L’arrêté du 12 mars 2026 a modifié plusieurs dispositions relatives à la gestion des stupéfiants en établissement de santé. Parmi les évolutions apportées, une mesure intéresse directement les pharmacies à usage intérieur (PUI) : la possibilité, pour le pharmacien gérant, de désigner un pharmacien adjoint comme témoin lors des opérations de destruction.

En établissement de santé, toute destruction doit être réalisée selon des procédures garantissant la sécurisation des produits et la traçabilité complète des opérations (voir Tous Pharmaciens La Revue n° 25, juillet 2024).
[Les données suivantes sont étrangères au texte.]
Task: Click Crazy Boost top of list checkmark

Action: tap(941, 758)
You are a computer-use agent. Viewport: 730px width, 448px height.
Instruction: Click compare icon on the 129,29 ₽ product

L’arrêté du 12 mars 2026 actualise ces règles pour les PUI.

Que prévoit désormais l’arrêté ?

Jusqu’à présent, la destruction des stupéfiants devait être réalisée par le pharmacien gérant, en présence d’un autre pharmacien gérant désigné par le Conseil de l’Ordre. L’arrêté du 12 mars 2026 permet désormais au pharmacien désigné de mandater un pharmacien adjoint exerçant au sein de sa PUI pour assister à l’opération en qualité de témoin.

Quel est l’objectif de cette évolution ?

Cette disposition vise à faciliter l’organisation des destructions au sein des établissements de santé, tout en maintenant les garanties de contrôle et de traçabilité attachées à ces opérations. Elle apporte davantage de souplesse, dans un contexte où la disponibilité des pharmaciens désignés peut parfois constituer une contrainte organisationnelle.

Quelles sont les autres changements pour les PUI ?

L’arrêté comporte aussi des modifications relatives aux personnes autorisées à remettre les stupéfiants, en élargissant les possibilités au-delà du seul pharmacien, selon l’organisation prévue par la PUI. Il précise également les conditions de transport et rend possible l’envoi à distance des stupéfiants, y compris dans le cadre de l’hospitalisation à domicile.